Pub Date: Aug. 1st, 1968
ISBN: 0151621608
Publisher: Harcourt, Brace & World

Backward, ever backward, through sentences which sinuously, sonorously curl around parenthetical phrases and elliptical clauses, "vagariously" winds this retrospective of the life of Henry Dodd Worthington as now through "experience's actual disorder and inconsecutiveness" he tries to reconcile himself as he was (sufficiently remote to elicit a third person referral) with the man he now is in late middle age. . . . This doubtful construction is only intended as a warning to readers of Mr.
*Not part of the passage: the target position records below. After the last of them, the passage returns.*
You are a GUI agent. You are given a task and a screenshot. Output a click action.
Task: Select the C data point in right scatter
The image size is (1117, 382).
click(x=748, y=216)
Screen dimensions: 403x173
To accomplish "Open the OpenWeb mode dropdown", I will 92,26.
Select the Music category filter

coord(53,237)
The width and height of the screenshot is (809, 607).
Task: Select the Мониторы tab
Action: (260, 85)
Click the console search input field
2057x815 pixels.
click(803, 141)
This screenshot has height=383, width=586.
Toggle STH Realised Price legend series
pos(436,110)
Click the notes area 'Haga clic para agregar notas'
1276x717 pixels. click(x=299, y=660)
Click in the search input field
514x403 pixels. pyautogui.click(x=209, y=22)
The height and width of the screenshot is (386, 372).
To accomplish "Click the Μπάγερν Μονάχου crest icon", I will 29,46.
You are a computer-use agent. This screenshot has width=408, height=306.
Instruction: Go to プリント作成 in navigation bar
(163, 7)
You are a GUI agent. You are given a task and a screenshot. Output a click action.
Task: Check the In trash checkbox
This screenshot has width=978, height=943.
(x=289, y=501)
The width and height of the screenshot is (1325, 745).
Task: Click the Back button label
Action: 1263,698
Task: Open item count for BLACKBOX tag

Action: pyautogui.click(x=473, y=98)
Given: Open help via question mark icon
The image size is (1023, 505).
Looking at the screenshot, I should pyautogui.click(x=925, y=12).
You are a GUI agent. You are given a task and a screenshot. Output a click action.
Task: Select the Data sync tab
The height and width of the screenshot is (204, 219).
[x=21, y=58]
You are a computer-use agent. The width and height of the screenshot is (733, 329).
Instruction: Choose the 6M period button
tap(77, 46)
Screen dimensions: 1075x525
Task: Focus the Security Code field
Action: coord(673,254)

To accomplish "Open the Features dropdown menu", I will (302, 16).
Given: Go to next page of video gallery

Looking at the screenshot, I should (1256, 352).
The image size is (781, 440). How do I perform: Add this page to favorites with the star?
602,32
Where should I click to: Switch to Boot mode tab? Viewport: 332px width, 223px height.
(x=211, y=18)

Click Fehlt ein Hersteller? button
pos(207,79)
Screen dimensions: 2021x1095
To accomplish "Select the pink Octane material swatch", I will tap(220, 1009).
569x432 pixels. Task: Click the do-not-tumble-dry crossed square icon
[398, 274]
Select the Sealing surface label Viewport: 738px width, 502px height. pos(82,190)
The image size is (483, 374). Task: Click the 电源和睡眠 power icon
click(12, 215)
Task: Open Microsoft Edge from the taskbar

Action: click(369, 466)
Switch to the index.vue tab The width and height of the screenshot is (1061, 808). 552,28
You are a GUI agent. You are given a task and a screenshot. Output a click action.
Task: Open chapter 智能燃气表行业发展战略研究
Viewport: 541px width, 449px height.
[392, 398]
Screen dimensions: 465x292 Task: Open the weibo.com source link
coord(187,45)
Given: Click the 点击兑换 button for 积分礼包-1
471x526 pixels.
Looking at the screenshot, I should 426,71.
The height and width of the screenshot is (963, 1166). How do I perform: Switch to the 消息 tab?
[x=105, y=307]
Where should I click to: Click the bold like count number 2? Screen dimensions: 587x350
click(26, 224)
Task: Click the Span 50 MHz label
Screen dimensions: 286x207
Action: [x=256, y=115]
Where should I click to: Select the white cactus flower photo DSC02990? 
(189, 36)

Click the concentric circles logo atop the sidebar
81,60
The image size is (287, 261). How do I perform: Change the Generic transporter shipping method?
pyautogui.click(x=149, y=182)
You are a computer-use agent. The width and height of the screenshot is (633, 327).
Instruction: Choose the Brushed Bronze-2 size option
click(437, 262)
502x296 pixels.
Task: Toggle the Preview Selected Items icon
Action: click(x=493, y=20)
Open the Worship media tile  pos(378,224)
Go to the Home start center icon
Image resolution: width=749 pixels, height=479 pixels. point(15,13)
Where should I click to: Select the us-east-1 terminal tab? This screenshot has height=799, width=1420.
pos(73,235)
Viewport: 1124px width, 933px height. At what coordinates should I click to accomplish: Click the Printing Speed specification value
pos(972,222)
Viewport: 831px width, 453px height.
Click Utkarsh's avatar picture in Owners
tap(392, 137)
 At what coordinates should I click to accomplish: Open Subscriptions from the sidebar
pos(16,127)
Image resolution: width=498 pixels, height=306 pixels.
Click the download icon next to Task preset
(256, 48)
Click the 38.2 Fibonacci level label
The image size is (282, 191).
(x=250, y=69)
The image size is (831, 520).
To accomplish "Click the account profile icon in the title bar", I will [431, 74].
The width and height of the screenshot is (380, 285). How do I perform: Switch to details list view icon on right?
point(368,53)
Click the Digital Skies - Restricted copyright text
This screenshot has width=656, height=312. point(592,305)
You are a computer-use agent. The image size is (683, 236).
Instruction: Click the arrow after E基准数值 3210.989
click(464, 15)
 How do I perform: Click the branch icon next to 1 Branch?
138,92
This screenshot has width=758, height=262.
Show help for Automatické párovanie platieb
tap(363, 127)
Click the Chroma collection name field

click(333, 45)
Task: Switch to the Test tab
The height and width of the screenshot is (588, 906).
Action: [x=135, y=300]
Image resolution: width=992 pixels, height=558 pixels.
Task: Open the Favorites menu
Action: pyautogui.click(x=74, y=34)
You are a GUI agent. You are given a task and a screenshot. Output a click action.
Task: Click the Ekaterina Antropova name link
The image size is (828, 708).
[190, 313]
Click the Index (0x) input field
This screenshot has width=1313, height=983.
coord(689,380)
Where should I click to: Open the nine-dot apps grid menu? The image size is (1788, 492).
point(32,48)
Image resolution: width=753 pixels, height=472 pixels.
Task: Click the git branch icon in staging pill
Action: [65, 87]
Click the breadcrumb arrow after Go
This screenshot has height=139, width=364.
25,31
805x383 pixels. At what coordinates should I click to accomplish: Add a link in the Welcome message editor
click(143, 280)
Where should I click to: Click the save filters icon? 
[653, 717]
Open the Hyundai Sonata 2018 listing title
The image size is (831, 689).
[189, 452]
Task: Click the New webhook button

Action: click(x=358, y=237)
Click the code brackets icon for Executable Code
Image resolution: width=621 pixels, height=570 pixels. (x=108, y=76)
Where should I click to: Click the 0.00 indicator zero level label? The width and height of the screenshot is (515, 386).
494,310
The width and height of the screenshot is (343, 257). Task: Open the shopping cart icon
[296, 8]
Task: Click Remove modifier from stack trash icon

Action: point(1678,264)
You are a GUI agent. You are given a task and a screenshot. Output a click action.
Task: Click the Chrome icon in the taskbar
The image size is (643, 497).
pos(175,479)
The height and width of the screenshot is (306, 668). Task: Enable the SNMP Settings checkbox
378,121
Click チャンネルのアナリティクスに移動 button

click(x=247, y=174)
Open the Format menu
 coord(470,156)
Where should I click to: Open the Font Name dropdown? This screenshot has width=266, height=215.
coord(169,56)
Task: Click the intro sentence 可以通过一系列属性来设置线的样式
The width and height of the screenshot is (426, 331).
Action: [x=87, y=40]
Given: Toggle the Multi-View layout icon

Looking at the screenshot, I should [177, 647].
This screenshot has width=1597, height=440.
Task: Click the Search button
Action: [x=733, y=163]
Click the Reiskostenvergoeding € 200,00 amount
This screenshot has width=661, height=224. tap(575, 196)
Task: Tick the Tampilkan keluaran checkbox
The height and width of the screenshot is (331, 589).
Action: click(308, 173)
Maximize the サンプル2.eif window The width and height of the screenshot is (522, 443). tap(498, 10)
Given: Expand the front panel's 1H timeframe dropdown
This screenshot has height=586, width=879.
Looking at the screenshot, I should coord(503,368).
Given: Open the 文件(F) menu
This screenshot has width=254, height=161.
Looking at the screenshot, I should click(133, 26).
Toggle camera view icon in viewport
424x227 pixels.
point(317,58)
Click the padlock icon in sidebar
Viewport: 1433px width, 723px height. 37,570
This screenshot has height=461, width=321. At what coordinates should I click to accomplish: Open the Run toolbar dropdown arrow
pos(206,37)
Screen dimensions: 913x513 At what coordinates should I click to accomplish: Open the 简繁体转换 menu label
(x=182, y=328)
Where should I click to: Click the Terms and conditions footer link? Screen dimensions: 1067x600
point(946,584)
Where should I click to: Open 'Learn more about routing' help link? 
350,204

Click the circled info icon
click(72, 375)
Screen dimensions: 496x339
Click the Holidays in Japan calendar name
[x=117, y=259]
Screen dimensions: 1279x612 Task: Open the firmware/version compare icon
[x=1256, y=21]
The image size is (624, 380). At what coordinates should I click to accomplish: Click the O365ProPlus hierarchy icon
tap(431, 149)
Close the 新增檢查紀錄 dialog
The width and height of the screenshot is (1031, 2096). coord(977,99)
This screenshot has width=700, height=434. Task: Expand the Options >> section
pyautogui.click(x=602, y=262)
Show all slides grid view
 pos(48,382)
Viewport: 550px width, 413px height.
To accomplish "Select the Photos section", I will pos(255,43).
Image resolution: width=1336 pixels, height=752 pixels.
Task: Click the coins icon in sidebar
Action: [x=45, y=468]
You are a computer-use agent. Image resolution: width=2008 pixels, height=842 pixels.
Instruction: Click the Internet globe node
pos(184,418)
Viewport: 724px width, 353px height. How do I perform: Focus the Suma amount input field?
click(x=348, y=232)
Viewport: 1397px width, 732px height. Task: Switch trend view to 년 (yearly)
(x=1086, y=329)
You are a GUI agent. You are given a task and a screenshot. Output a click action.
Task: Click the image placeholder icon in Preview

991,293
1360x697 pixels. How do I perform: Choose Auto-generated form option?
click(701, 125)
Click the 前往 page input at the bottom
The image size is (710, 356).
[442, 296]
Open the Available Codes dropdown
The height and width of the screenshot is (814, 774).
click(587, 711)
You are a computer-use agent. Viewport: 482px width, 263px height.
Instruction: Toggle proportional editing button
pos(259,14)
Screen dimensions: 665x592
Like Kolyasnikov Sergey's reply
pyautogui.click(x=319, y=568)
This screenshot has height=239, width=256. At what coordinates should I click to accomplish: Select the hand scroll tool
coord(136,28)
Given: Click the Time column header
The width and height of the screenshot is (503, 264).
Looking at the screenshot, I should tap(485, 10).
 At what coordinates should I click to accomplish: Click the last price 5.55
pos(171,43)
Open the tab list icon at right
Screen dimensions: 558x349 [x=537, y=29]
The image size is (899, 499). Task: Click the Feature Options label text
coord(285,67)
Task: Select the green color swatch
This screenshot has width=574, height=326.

Cozzens' new book which is his first novel in ten years and in which he has completed his mastery of the involute sentence. (Ibid.: "Heart conturbed, with dissolution's icy wind on him he does not, he cannot, elect to look ahead and, trembling, prefigure in the final gloom of night the river's calamitous sliding without intermission over the rock edge and wreathed with spray and vapor thundering down.") For those not by patience possessed, trying. . . . En avant—with Cozzens' Last Puritan as he assembles the parts of his life which, with a certain amount of grave questioning and judicious qualifying, have been important in this spectator-participant's total experience: his birth from a long line of acknowledged academic eminence and material affluence; his grandfather, seer and sage, who lived until 99 and repudiated Freud; his first seduction—an "unnerved unable blushing boy" at the hands of-an older woman; his marriage and divorce; his impatience with the marital capriciousness of his' daughter; his own ingenuous stance as a young man who found the workaday world of money unrelated to real life and its later reversal as via a Mind Power course he achieved a Madison Avenue empire, etc. etc. This reflective reconnaissance of "the kinds of unknowing in individual human experience" if parsed and pursued to its conclusion some six lines later, is intended to have "meaning for every man." Perhaps for Mr. Cozzens' admirers, although in Henry Dodd Worthington he seems to have removed himself to a considerable degree from his time and ours.